Copy out exactly the stretch of the listing below that begins at the line containing "You are a GUI" and ends at the line containing "Viewport: 770px width, 536px height.", and copy nothing outside it.

Entries supplied >>
+===+
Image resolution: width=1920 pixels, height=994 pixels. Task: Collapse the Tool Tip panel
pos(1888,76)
+===+
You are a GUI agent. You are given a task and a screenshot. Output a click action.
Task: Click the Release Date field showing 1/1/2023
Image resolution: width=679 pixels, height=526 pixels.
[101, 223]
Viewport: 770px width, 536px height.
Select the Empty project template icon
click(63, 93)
+===+
Response to this task >>
You are a GUI agent. You are given a task and a screenshot. Output a click action.
Task: Click the Release Date field showing 1/1/2023
Image resolution: width=679 pixels, height=526 pixels.
[101, 223]
Viewport: 770px width, 536px height.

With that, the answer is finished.